On the Texas Instruments C6000 series, many fixedpoint instructions, such as the ADD instruction, do not have any delay slots. Multiply has one delay slot; the various instructions to load from memory have four delay slots – i.e. if the load instruction begins execution in cycle *i* then the value obtained from memory is not stored into the result register until the end of cycle i + 4. Finally, the various branching instructions have five delay slots. The effect is that if a branch instruction is executed in cycle *i* then the program counter will keep following its previously determined sequence for five more cycles. The program counter will not be updated to refer to the destination of the branch until the end of cycle i + 5. (Floating-point instructions on the TI C6000 series have various numbers of associated delay slots which range between zero and nine.)

The association of delay slots with branch instructions makes assembly code particularly difficult to read by humans. A human must remember that the control transfer does not take place until several instructions later. The problem is compounded further by another complication – the delay slots can themselves contain branch instructions.

## **3** Choices for Removing Delay Slots

In the general case, each instruction I would have an associated number of execution cycles  $I_X$ . As we have demonstrated above, it can be hard for a human reader to make sense of the code. Perhaps, more importantly, the delay slots present a major complication to tools which attempt to disassemble the code or to construct a control flow graph.

The assembler code, as written, shows the instructions in the order in which they are dispatched. However, for the purposes of understanding control flow, we need to see the instructions in the order in which they are completed.

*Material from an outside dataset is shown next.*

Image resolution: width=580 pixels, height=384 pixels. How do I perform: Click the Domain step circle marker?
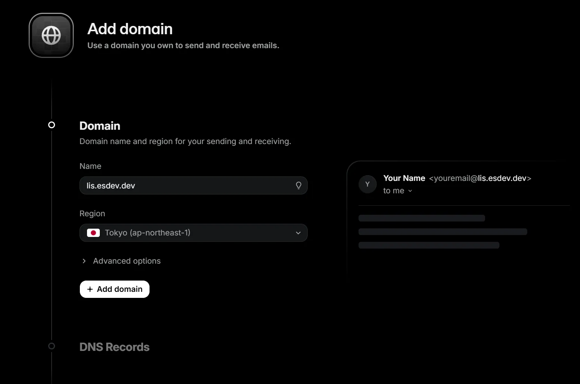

It would be desirable, therefore, to remove the effect of delay slots from the code. We see two plausible alternatives for achieving that goal.

- Transform the code sequence to an equivalent version where all delay slots are occupied by no-op instructions. For example, a branch instruction which takes six cycles and therefore has five delay slots should appear in the transformed program followed by five noop instructions.
- 2. Transform the code sequence to a version for an idealized computer which has the same instruction set, but where all instructions complete execution in a single cycle.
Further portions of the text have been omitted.